CARING OFFICER DETERS SUICIDE;
TALK PERSUADES MAN NOT TO JUMP FROM BRIDGE ONTO I-25Sarah Langbein, Rocky Mountain News
The man was ready to take his own life.
He walked across an Alameda Avenue bridge, climbed onto a caged portion of the overpass and stared down at Interstate 25.
Officer Eddie Padia locked eyes with him and started talking. He introduced himself but left off his title to help ease the tension. He wanted to reach out on a personal level.
"I told him life wasn't all that bad and that there are people who care about him, and that I was one of them," Padia, 34, said.
Last Friday night, I-25 was shut down in both directions for 45 minutes as the drama unfolded.
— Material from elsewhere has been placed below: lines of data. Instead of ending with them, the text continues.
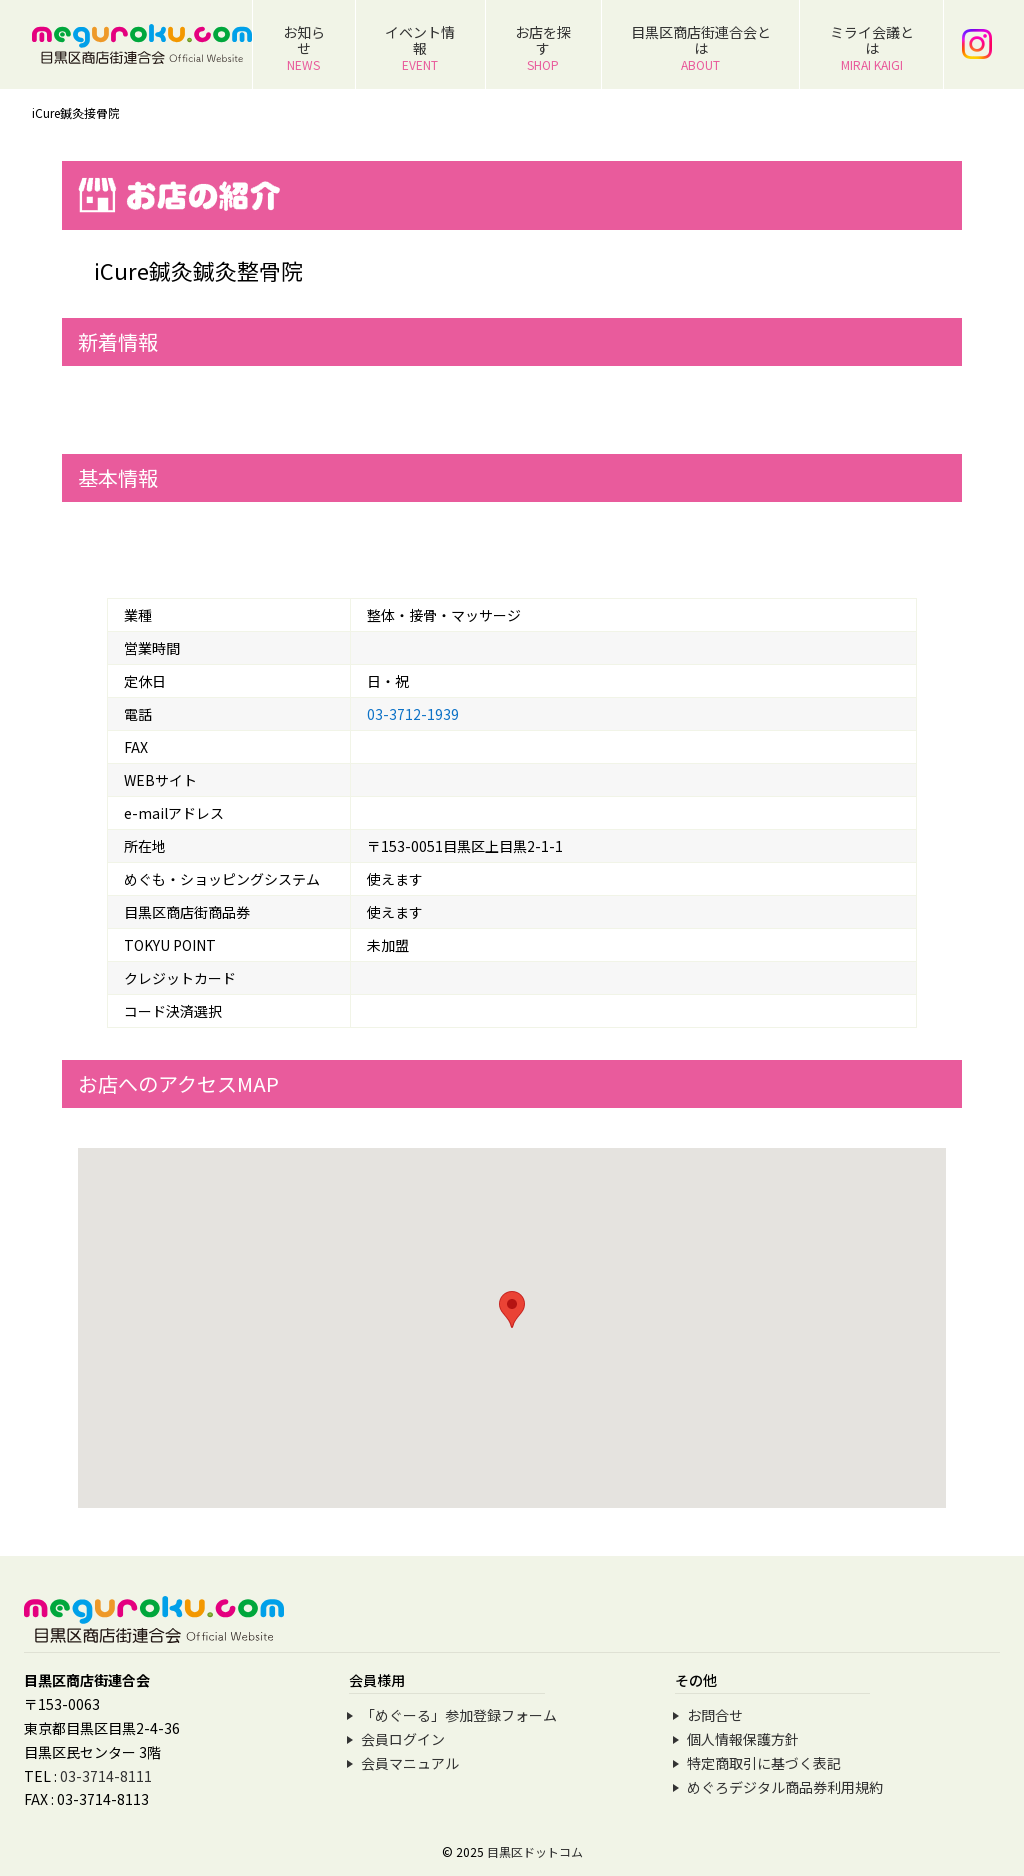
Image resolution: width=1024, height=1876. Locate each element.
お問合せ (715, 1715)
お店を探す (543, 47)
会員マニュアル (410, 1763)
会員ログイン (403, 1739)
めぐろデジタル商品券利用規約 (785, 1787)
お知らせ (304, 47)
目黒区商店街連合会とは (701, 47)
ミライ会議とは (872, 47)
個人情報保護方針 (743, 1739)
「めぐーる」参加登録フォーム (459, 1715)
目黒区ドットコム (535, 1851)
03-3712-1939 (413, 714)
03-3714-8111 (106, 1776)
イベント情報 (420, 47)
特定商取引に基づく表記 (764, 1763)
Padia spent 30 minutes calmly talking with the man. They talked about his fear of police, about his family and his love for the Broncos - all to shift the focus from jumping, the officer said.
Padia, a 2004 Denver Police Academy graduate, used his training as a member of the department's Crisis Intervention Team to de-escalate the situation.
"I told him I'd give him all of the time he needed," Padia said. "He said, 'I only want to talk to you, and I want everyone else to stand back.' "
Padia felt confident that his training and his personal connection with the man would eventually bring him to safety, so he asked his colleagues to stand back.
Then, Padia gave the man his word.
"I reached out my hand to him and said, 'I promise that we'll talk,' " he said. "I told him I wouldn't hurt him."
Padia also tried to line up a phone call between the man and a sister in Colorado Springs.
And then the man came down from the ledge.
Padia again reached out his hand and patted the man on his shoulder. The officer requested medical treatment and watched the man ride away in an ambulance.
"I did what any officer would have done," Padia said.
Leigh Sinclair, CIT administrator for the police department, said Padia's actions speak to the type of officer he is.
"He did a great job," Sinclair said. "Just that he was able to get him down, to establish a rapport, to save a life, that's huge."